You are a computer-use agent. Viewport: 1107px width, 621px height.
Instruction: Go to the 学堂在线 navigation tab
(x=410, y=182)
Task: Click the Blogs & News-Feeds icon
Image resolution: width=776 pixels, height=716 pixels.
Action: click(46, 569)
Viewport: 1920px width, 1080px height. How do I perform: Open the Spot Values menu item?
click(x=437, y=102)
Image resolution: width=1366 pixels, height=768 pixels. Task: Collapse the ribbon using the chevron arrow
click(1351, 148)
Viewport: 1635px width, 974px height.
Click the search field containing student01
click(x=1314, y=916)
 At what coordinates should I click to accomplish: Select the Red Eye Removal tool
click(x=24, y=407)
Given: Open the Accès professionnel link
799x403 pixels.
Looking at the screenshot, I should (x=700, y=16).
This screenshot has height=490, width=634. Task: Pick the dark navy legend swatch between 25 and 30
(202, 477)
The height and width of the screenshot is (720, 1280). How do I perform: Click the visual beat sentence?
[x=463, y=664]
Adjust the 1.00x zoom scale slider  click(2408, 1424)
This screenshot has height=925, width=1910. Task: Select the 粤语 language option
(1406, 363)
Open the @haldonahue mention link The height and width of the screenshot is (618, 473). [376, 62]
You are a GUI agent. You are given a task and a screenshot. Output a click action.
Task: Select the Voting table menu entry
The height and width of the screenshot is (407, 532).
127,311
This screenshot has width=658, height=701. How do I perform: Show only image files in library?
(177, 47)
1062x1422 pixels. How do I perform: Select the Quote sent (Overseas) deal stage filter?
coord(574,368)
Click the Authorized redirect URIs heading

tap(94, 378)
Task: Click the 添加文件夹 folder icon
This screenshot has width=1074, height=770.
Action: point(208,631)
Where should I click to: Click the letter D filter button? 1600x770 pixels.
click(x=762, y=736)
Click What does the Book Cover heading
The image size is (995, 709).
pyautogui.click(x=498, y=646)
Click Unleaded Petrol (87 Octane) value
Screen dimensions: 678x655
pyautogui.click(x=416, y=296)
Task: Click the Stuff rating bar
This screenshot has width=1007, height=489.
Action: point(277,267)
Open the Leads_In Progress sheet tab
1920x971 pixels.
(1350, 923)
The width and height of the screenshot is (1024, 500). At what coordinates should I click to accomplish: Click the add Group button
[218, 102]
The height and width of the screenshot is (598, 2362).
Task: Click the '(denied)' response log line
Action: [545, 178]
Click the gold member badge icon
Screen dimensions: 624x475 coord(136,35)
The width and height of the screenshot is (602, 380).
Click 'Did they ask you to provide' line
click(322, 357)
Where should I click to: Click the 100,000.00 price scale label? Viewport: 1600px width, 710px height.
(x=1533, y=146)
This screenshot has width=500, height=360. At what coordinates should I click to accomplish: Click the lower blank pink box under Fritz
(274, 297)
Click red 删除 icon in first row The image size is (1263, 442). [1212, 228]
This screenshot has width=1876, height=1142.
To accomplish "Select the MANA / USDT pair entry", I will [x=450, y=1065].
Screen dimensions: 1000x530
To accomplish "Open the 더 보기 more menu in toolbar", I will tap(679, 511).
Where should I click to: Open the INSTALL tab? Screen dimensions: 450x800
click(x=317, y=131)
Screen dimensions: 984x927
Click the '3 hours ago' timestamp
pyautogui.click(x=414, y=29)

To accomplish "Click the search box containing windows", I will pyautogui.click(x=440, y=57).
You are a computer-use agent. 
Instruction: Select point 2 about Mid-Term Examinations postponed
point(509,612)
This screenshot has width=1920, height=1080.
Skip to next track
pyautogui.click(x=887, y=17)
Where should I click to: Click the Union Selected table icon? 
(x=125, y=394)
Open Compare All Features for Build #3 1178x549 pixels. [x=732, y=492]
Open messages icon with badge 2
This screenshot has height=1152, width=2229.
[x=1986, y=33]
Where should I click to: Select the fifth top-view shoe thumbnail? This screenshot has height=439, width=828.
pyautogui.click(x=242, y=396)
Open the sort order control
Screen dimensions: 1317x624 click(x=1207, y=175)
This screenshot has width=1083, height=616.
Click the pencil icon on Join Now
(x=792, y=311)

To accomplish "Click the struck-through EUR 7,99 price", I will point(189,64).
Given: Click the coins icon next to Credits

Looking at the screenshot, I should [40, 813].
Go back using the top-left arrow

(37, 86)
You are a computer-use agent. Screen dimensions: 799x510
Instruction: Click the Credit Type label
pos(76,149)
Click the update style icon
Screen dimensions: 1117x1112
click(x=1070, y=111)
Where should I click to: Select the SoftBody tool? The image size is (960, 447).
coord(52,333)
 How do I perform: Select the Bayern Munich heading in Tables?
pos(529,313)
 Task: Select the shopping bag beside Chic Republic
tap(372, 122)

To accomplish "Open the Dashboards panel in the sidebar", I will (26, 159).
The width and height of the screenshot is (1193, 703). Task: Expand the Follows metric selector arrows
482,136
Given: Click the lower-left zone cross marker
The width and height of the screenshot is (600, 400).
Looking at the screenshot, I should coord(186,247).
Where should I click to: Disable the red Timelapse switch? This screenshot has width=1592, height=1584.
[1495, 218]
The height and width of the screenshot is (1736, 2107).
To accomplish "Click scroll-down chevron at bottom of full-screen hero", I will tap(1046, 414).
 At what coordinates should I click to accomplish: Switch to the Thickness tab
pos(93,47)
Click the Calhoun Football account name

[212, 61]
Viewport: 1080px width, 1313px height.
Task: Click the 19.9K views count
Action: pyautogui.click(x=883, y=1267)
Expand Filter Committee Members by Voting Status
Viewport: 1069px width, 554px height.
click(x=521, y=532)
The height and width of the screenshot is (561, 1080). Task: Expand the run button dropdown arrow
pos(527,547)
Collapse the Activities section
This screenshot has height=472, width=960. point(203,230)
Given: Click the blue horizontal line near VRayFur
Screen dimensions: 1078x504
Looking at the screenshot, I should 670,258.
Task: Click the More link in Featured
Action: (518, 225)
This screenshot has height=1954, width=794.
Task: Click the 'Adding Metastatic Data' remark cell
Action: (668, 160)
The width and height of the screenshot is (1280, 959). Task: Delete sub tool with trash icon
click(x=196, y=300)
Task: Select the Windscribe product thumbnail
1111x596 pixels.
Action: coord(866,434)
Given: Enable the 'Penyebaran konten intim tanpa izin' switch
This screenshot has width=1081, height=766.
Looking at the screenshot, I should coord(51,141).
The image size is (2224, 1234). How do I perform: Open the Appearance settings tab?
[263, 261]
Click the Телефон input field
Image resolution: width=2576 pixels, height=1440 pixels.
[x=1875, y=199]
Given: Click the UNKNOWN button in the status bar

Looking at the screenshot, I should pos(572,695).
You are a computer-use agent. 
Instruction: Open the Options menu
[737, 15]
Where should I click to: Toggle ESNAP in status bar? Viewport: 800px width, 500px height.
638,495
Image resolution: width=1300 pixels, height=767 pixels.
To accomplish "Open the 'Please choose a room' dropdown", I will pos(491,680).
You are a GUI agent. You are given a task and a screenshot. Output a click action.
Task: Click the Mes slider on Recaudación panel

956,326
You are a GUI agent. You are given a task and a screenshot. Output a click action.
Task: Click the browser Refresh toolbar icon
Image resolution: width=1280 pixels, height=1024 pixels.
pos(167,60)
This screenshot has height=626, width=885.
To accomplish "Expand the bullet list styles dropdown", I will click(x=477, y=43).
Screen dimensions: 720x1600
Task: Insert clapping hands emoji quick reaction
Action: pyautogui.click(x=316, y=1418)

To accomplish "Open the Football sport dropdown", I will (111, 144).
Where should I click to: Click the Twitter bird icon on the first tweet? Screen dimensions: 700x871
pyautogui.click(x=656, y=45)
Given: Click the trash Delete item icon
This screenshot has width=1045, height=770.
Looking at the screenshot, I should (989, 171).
----
> What the exercise asks: Convert every line of the entries above into a JSON list of strings, one string per line, and leave out the blank lines.

> Complete answer:
[
  "You are a computer-use agent. Viewport: 1107px width, 621px height.",
  "Instruction: Go to the 学堂在线 navigation tab",
  "(x=410, y=182)",
  "Task: Click the Blogs & News-Feeds icon",
  "Image resolution: width=776 pixels, height=716 pixels.",
  "Action: click(46, 569)",
  "Viewport: 1920px width, 1080px height. How do I perform: Open the Spot Values menu item?",
  "click(x=437, y=102)",
  "Image resolution: width=1366 pixels, height=768 pixels. Task: Collapse the ribbon using the chevron arrow",
  "click(1351, 148)",
  "Viewport: 1635px width, 974px height.",
  "Click the search field containing student01",
  "click(x=1314, y=916)",
  " At what coordinates should I click to accomplish: Select the Red Eye Removal tool",
  "click(x=24, y=407)",
  "Given: Open the Accès professionnel link",
  "799x403 pixels.",
  "Looking at the screenshot, I should (x=700, y=16).",
  "This screenshot has height=490, width=634. Task: Pick the dark navy legend swatch between 25 and 30",
  "(202, 477)",
  "The height and width of the screenshot is (720, 1280). How do I perform: Click the visual beat sentence?",
  "[x=463, y=664]",
  "Adjust the 1.00x zoom scale slider  click(2408, 1424)",
  "This screenshot has height=925, width=1910. Task: Select the 粤语 language option",
  "(1406, 363)",
  "Open the @haldonahue mention link The height and width of the screenshot is (618, 473). [376, 62]",
  "You are a GUI agent. You are given a task and a screenshot. Output a click action.",
  "Task: Select the Voting table menu entry",
  "The height and width of the screenshot is (407, 532).",
  "127,311",
  "This screenshot has width=658, height=701. How do I perform: Show only image files in library?",
  "(177, 47)",
  "1062x1422 pixels. How do I perform: Select the Quote sent (Overseas) deal stage filter?",
  "coord(574,368)",
  "Click the Authorized redirect URIs heading",
  "tap(94, 378)",
  "Task: Click the 添加文件夹 folder icon",
  "This screenshot has width=1074, height=770.",
  "Action: point(208,631)",
  "Where should I click to: Click the letter D filter button? 1600x770 pixels.",
  "click(x=762, y=736)",
  "Click What does the Book Cover heading",
  "The image size is (995, 709).",
  "pyautogui.click(x=498, y=646)",
  "Click Unleaded Petrol (87 Octane) value",
  "Screen dimensions: 678x655",
  "pyautogui.click(x=416, y=296)",
  "Task: Click the Stuff rating bar",
  "This screenshot has width=1007, height=489.",
  "Action: point(277,267)",
  "Open the Leads_In Progress sheet tab",
  "1920x971 pixels.",
  "(1350, 923)",
  "The width and height of the screenshot is (1024, 500). At what coordinates should I click to accomplish: Click the add Group button",
  "[218, 102]",
  "The height and width of the screenshot is (598, 2362).",
  "Task: Click the '(denied)' response log line",
  "Action: [545, 178]",
  "Click the gold member badge icon",
  "Screen dimensions: 624x475 coord(136,35)",
  "The width and height of the screenshot is (602, 380).",
  "Click 'Did they ask you to provide' line",
  "click(322, 357)",
  "Where should I click to: Click the 100,000.00 price scale label? Viewport: 1600px width, 710px height.",
  "(x=1533, y=146)",
  "This screenshot has width=500, height=360. At what coordinates should I click to accomplish: Click the lower blank pink box under Fritz",
  "(274, 297)",
  "Click red 删除 icon in first row The image size is (1263, 442). [1212, 228]",
  "This screenshot has width=1876, height=1142.",
  "To accomplish \"Select the MANA / USDT pair entry\", I will [x=450, y=1065].",
  "Screen dimensions: 1000x530",
  "To accomplish \"Open the 더 보기 more menu in toolbar\", I will tap(679, 511).",
  "Where should I click to: Open the INSTALL tab? Screen dimensions: 450x800",
  "click(x=317, y=131)",
  "Screen dimensions: 984x927",
  "Click the '3 hours ago' timestamp",
  "pyautogui.click(x=414, y=29)",
  "To accomplish \"Click the search box containing windows\", I will pyautogui.click(x=440, y=57).",
  "You are a computer-use agent. ",
  "Instruction: Select point 2 about Mid-Term Examinations postponed",
  "point(509,612)",
  "This screenshot has width=1920, height=1080.",
  "Skip to next track",
  "pyautogui.click(x=887, y=17)",
  "Where should I click to: Click the Union Selected table icon? ",
  "(x=125, y=394)",
  "Open Compare All Features for Build #3 1178x549 pixels. [x=732, y=492]",
  "Open messages icon with badge 2",
  "This screenshot has height=1152, width=2229.",
  "[x=1986, y=33]",
  "Where should I click to: Select the fifth top-view shoe thumbnail? This screenshot has height=439, width=828.",
  "pyautogui.click(x=242, y=396)",
  "Open the sort order control",
  "Screen dimensions: 1317x624 click(x=1207, y=175)",
  "This screenshot has width=1083, height=616.",
  "Click the pencil icon on Join Now",
  "(x=792, y=311)",
  "To accomplish \"Click the struck-through EUR 7,99 price\", I will point(189,64).",
  "Given: Click the coins icon next to Credits",
  "Looking at the screenshot, I should [40, 813].",
  "Go back using the top-left arrow",
  "(37, 86)",
  "You are a computer-use agent. Screen dimensions: 799x510",
  "Instruction: Click the Credit Type label",
  "pos(76,149)",
  "Click the update style icon",
  "Screen dimensions: 1117x1112",
  "click(x=1070, y=111)",
  "Where should I click to: Select the SoftBody tool? The image size is (960, 447).",
  "coord(52,333)",
  " How do I perform: Select the Bayern Munich heading in Tables?",
  "pos(529,313)",
  " Task: Select the shopping bag beside Chic Republic",
  "tap(372, 122)",
  "To accomplish \"Open the Dashboards panel in the sidebar\", I will (26, 159).",
  "The width and height of the screenshot is (1193, 703). Task: Expand the Follows metric selector arrows",
  "482,136",
  "Given: Click the lower-left zone cross marker",
  "The width and height of the screenshot is (600, 400).",
  "Looking at the screenshot, I should coord(186,247).",
  "Where should I click to: Disable the red Timelapse switch? This screenshot has width=1592, height=1584.",
  "[1495, 218]",
  "The height and width of the screenshot is (1736, 2107).",
  "To accomplish \"Click scroll-down chevron at bottom of full-screen hero\", I will tap(1046, 414).",
  " At what coordinates should I click to accomplish: Switch to the Thickness tab",
  "pos(93,47)",
  "Click the Calhoun Football account name",
  "[212, 61]",
  "Viewport: 1080px width, 1313px height.",
  "Task: Click the 19.9K views count",
  "Action: pyautogui.click(x=883, y=1267)",
  "Expand Filter Committee Members by Voting Status",
  "Viewport: 1069px width, 554px height.",
  "click(x=521, y=532)",
  "The height and width of the screenshot is (561, 1080). Task: Expand the run button dropdown arrow",
  "pos(527,547)",
  "Collapse the Activities section",
  "This screenshot has height=472, width=960. point(203,230)",
  "Given: Click the blue horizontal line near VRayFur",
  "Screen dimensions: 1078x504",
  "Looking at the screenshot, I should 670,258.",
  "Task: Click the More link in Featured",
  "Action: (518, 225)",
  "This screenshot has height=1954, width=794.",
  "Task: Click the 'Adding Metastatic Data' remark cell",
  "Action: (668, 160)",
  "The width and height of the screenshot is (1280, 959). Task: Delete sub tool with trash icon",
  "click(x=196, y=300)",
  "Task: Select the Windscribe product thumbnail",
  "1111x596 pixels.",
  "Action: coord(866,434)",
  "Given: Enable the 'Penyebaran konten intim tanpa izin' switch",
  "This screenshot has width=1081, height=766.",
  "Looking at the screenshot, I should coord(51,141).",
  "The image size is (2224, 1234). How do I perform: Open the Appearance settings tab?",
  "[263, 261]",
  "Click the Телефон input field",
  "Image resolution: width=2576 pixels, height=1440 pixels.",
  "[x=1875, y=199]",
  "Given: Click the UNKNOWN button in the status bar",
  "Looking at the screenshot, I should pos(572,695).",
  "You are a computer-use agent. ",
  "Instruction: Open the Options menu",
  "[737, 15]",
  "Where should I click to: Toggle ESNAP in status bar? Viewport: 800px width, 500px height.",
  "638,495",
  "Image resolution: width=1300 pixels, height=767 pixels.",
  "To accomplish \"Open the 'Please choose a room' dropdown\", I will pos(491,680).",
  "You are a GUI agent. You are given a task and a screenshot. Output a click action.",
  "Task: Click the Mes slider on Recaudación panel",
  "956,326",
  "You are a GUI agent. You are given a task and a screenshot. Output a click action.",
  "Task: Click the browser Refresh toolbar icon",
  "Image resolution: width=1280 pixels, height=1024 pixels.",
  "pos(167,60)",
  "This screenshot has height=626, width=885.",
  "To accomplish \"Expand the bullet list styles dropdown\", I will click(x=477, y=43).",
  "Screen dimensions: 720x1600",
  "Task: Insert clapping hands emoji quick reaction",
  "Action: pyautogui.click(x=316, y=1418)",
  "To accomplish \"Open the Football sport dropdown\", I will (111, 144).",
  "Where should I click to: Click the Twitter bird icon on the first tweet? Screen dimensions: 700x871",
  "pyautogui.click(x=656, y=45)",
  "Given: Click the trash Delete item icon",
  "This screenshot has width=1045, height=770.",
  "Looking at the screenshot, I should (989, 171)."
]